PROBLEM TO SOLVE:
All lines of the records below that contain the word "button" must be listed.
Segment Start: THE DATA
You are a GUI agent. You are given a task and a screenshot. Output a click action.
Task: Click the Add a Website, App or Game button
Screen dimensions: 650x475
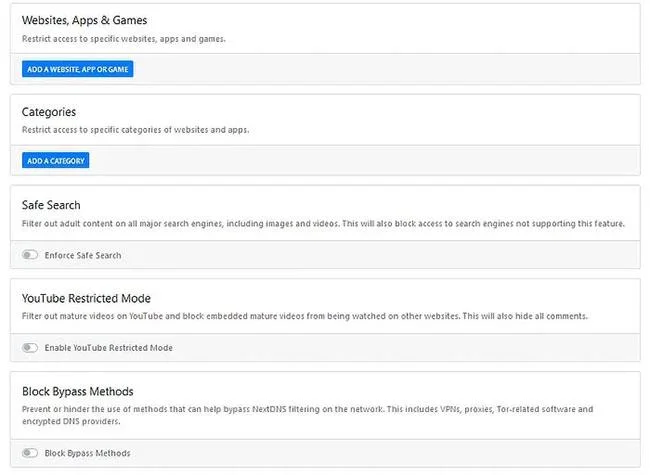coord(78,69)
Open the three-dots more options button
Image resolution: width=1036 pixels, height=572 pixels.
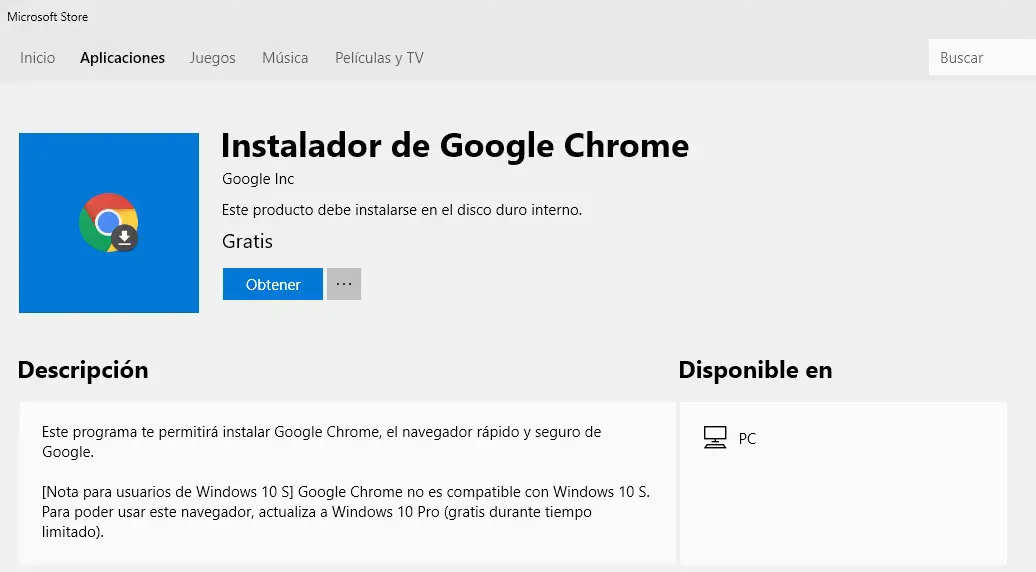pyautogui.click(x=344, y=284)
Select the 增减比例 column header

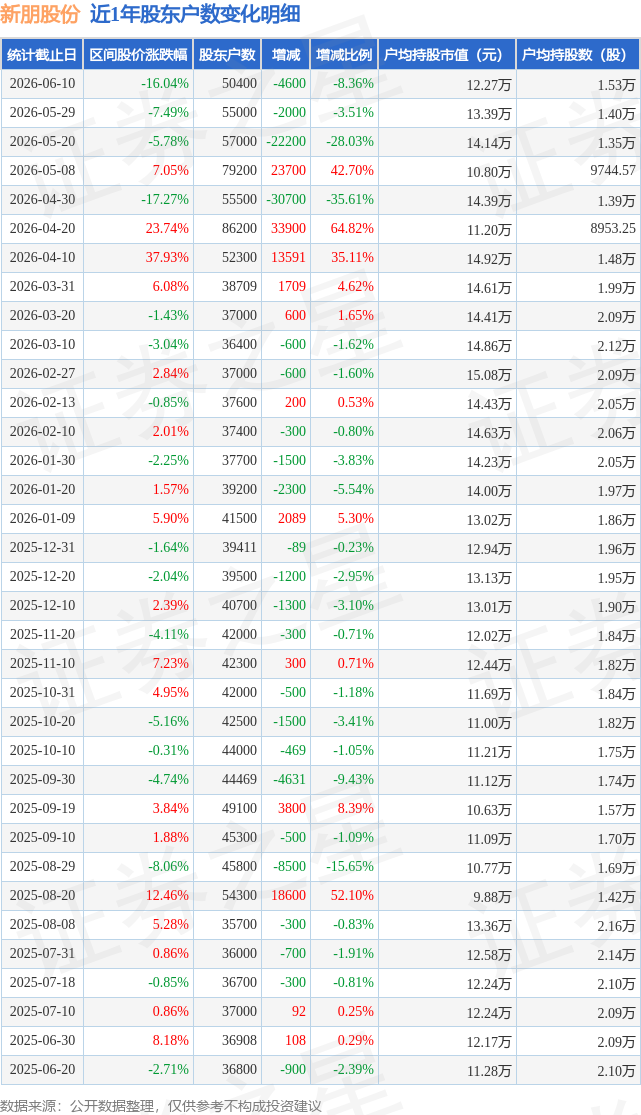pyautogui.click(x=344, y=55)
Segment End: THE DATA
SOLUTION:
Task: Click the Add a Website, App or Game button
Open the three-dots more options button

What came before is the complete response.